Introducing Command A+

Today, we’re releasing Command A+ open-source. A mixture-of-experts (MoE) model, Command A+ is an efficient, versatile, and privately deployable LLM built for high-performance agentic tasks with minimal compute overhead.

Born from a year of deploying North with our customers, it surpasses every previous generation in the Command series and unifies their capabilities into a single scalable model.
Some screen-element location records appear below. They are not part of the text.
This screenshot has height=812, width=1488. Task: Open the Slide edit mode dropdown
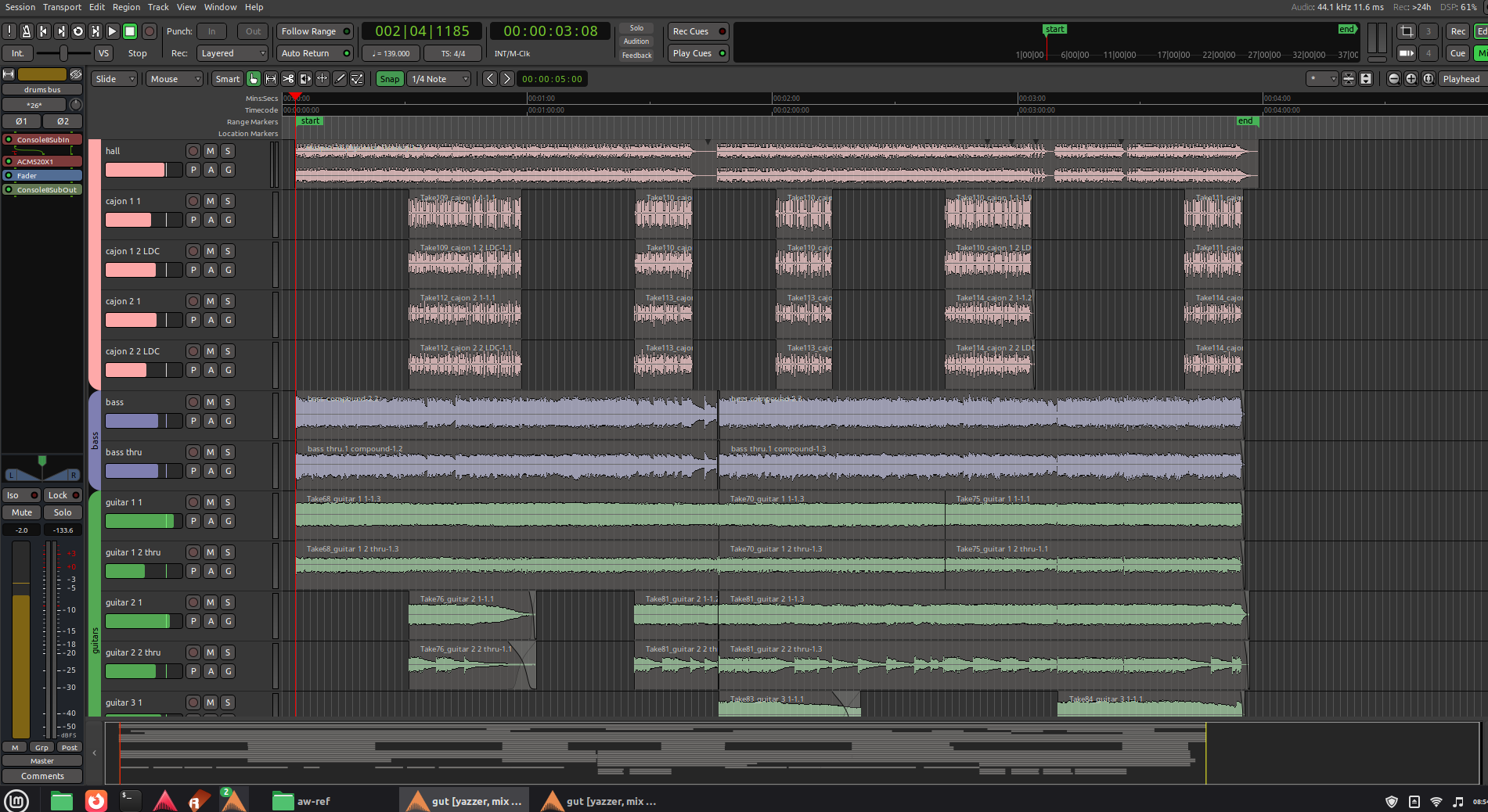coord(114,79)
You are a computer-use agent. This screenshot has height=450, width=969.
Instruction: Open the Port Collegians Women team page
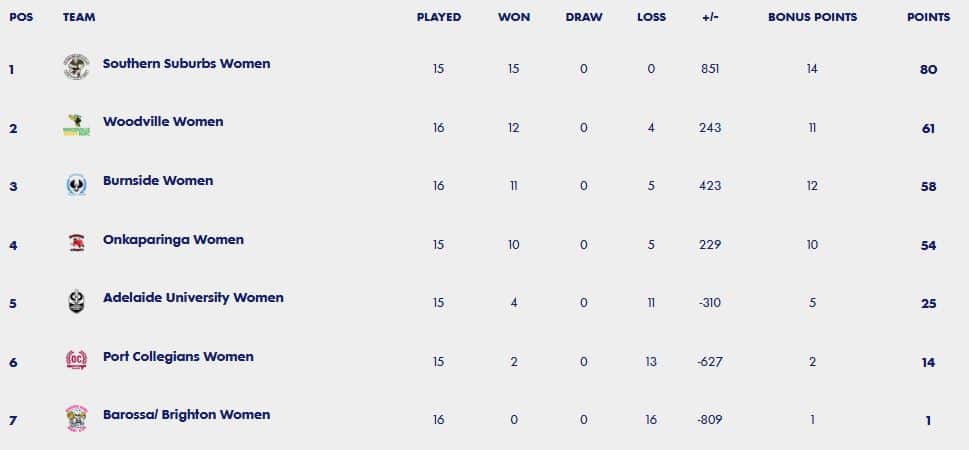(x=178, y=357)
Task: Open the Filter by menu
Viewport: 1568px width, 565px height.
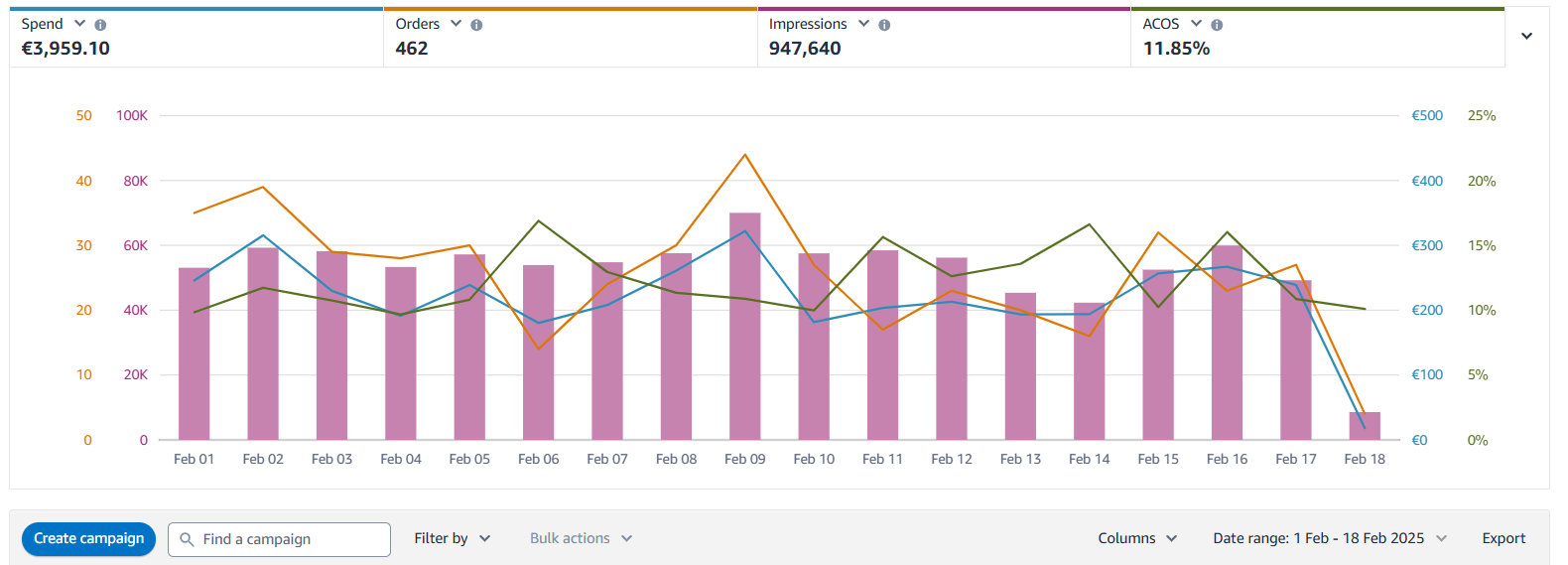Action: click(x=452, y=538)
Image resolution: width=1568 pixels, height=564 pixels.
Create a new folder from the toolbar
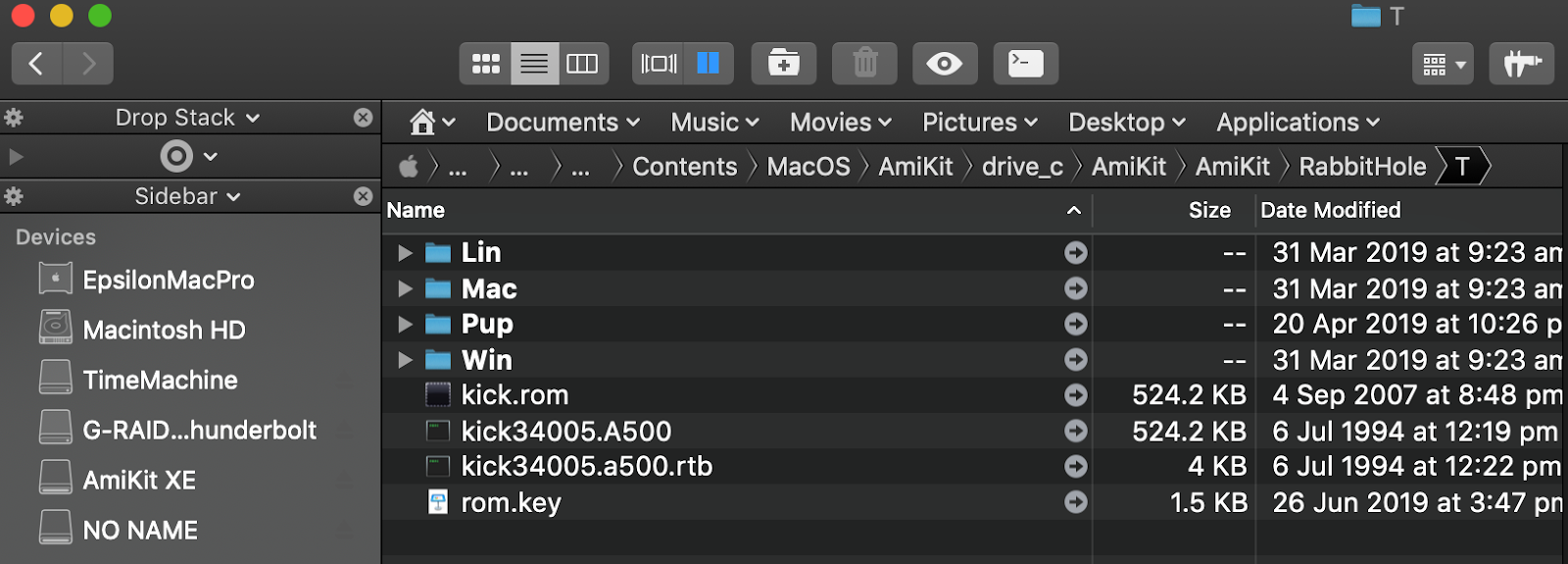(x=783, y=64)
Now freely available under an Apache 2.0 license, Command A+ advances Cohere’s mission to make sovereign AI a technological reality — giving developers direct access to enterprise-grade agentic capabilities across experimentation, deployment, and production workflows.

Visit Hugging Face to download the weights - available in several near lossless quantizations - and read our implementation guides. For a dedicated, managed inference environment, deploy Command A+ in Model Vault today.

Snapshot

Model	command-a-plus-05-2026
License	Apache 2.0
Architecture	Sparse / MoE
Model size	218B total; 25B active
Context length	128K input context; 64K max generation
Input modalities	Text, image, tool use
Output modalities	Text, reasoning, tool use
Languages	Supports 48 languages. Full list
Optimized for	Reasoning, agentic workflows, RAG, multilingual, multimodal document processing
Supported frameworks	vLLM, Transformers
Hardware (minimum)	1× B200 @ W4A4 2× H100s @ W4A4

Northwards

For the past year, North — Cohere’s integrated enterprise workspace for building and deploying agentic AI — has been the driving force behind much of our innovation. Through that work, we set out to build a unified model for customers that simplifies deployment, can run locally, and synthesizes capabilities from across the Command family.
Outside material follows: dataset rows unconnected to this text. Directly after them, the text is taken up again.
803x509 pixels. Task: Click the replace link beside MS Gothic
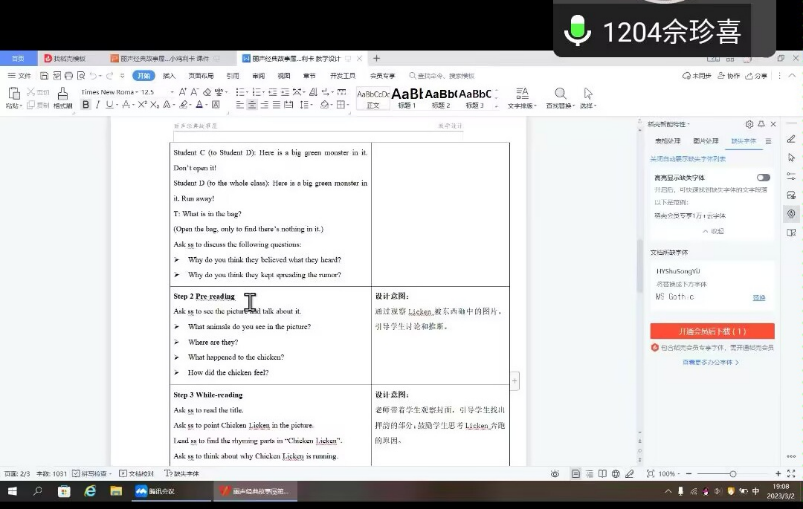point(759,297)
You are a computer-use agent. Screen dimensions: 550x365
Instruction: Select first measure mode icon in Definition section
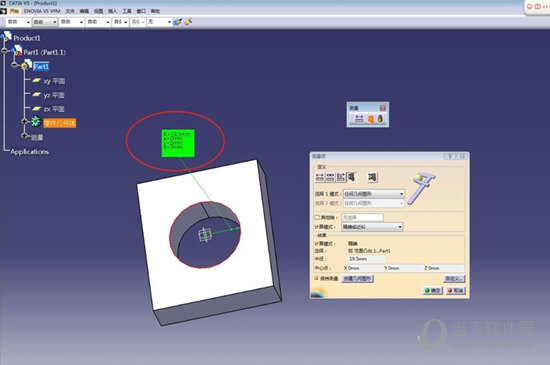click(320, 177)
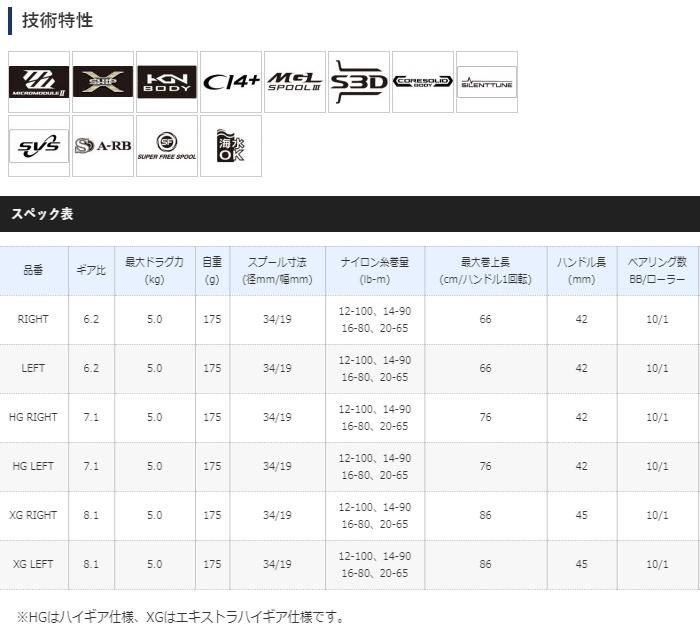Click the 品番 column header
The height and width of the screenshot is (629, 700).
(34, 271)
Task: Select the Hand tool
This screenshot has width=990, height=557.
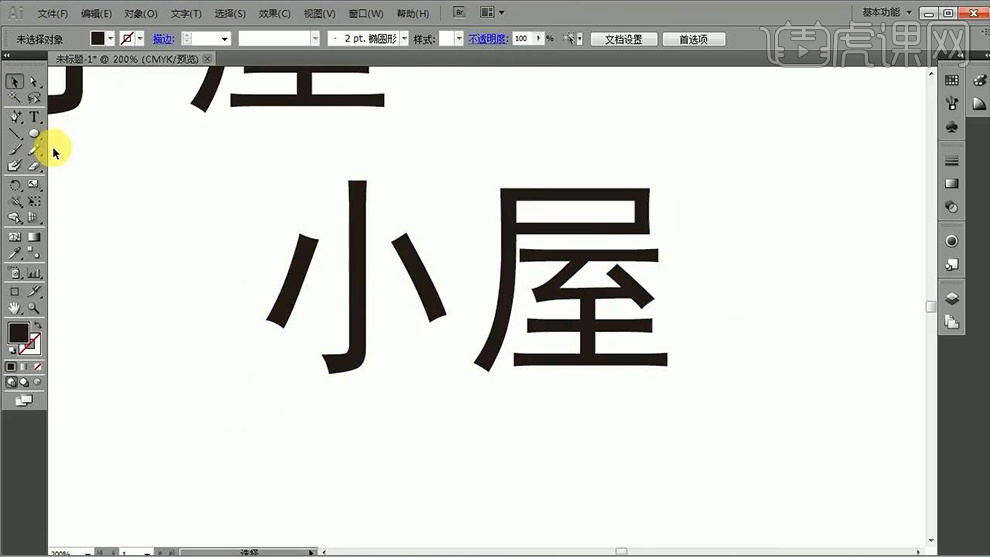Action: click(15, 308)
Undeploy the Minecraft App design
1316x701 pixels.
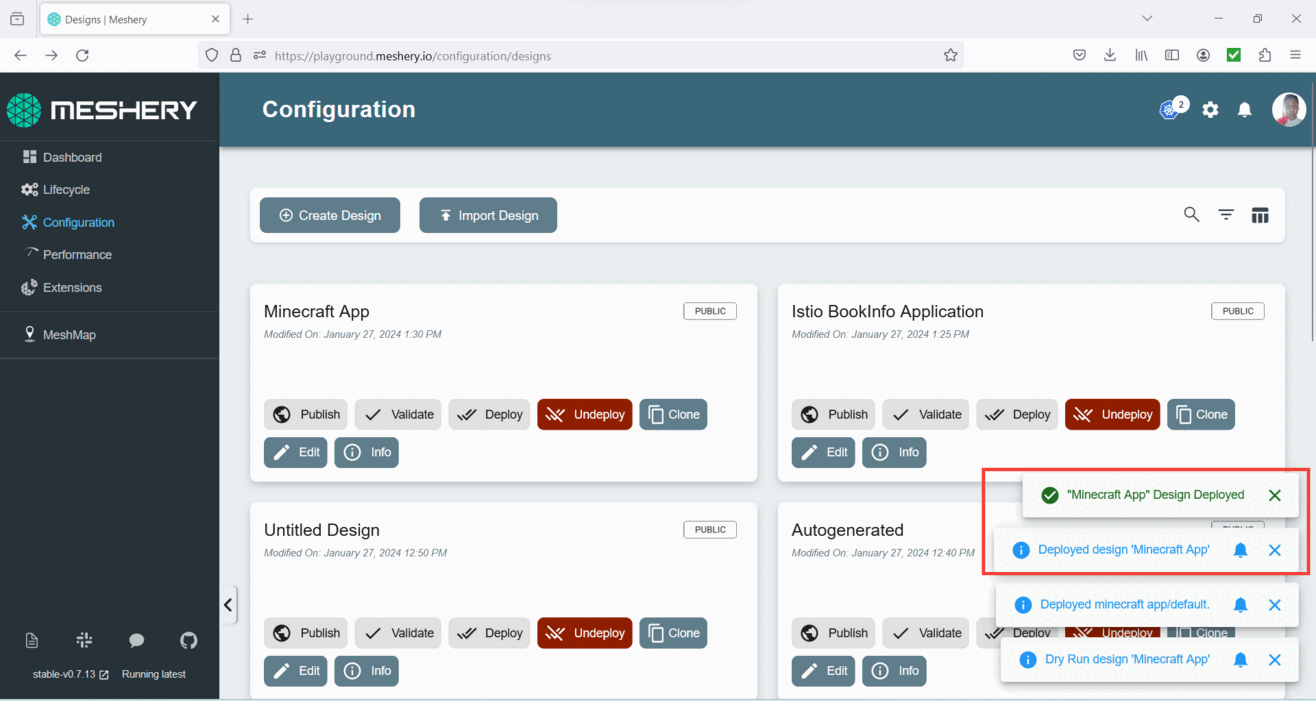[584, 415]
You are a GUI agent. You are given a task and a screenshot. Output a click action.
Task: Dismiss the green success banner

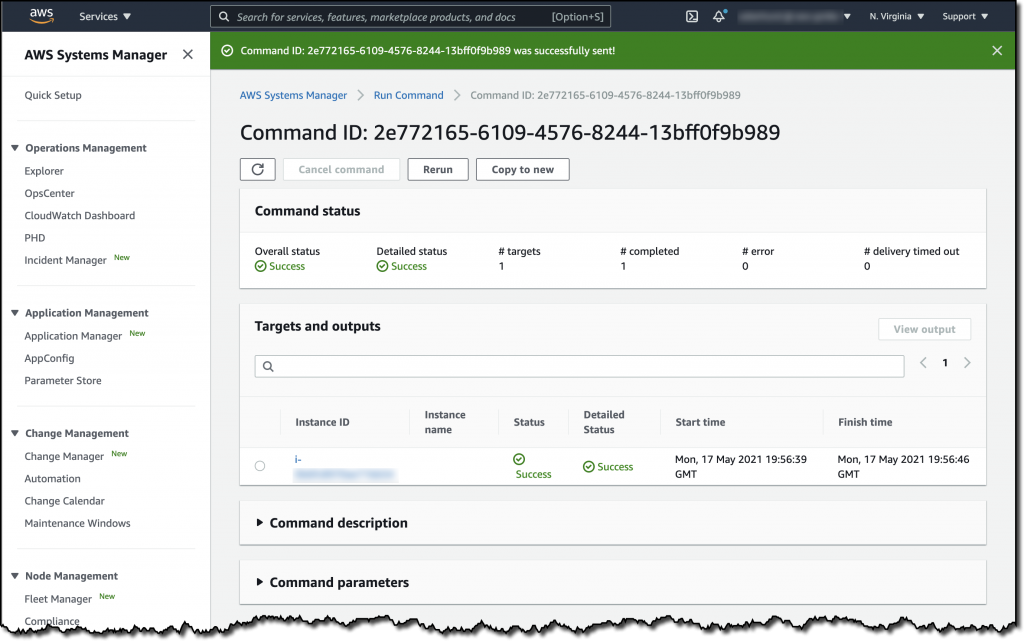[x=997, y=50]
The work is already paying off. Read how our customers have been using North to transform their operations.

However, sovereign AI is much bigger than Cohere. Empowering engineers with models that they can run, control, and adapt themselves is the most acute challenge facing this generation of AI.

We’ve optimized Command A+ for practical, developer-focused use, including support for low-bit quantization, efficient inference, and integration across open inference frameworks. AI independence for all.
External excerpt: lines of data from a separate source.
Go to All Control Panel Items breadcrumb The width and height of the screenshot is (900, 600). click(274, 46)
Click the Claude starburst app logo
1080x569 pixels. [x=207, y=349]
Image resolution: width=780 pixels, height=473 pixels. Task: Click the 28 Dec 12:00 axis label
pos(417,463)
We can’t wait to see what the community builds.

Command, consolidated

Command A+ outperforms previous Command A models in key dimensions of enterprise workloads, including multimodal understanding, retrieval, long-horizon, and complex reasoning.

	Command A+	Command A	Command A Reasoning	Command A Vision	Command A Translate
Size	218B A25B	111B	111B	112B	111B
Reasoning	✓	—	✓	—	—
Multimodal	✓	—	—	✓	—
Tool use	✓	✓	✓	—	—
Multilingual	48	23	23	6	23

Image 2: comparing the capabilities of Command A+ with other models in the Command A family.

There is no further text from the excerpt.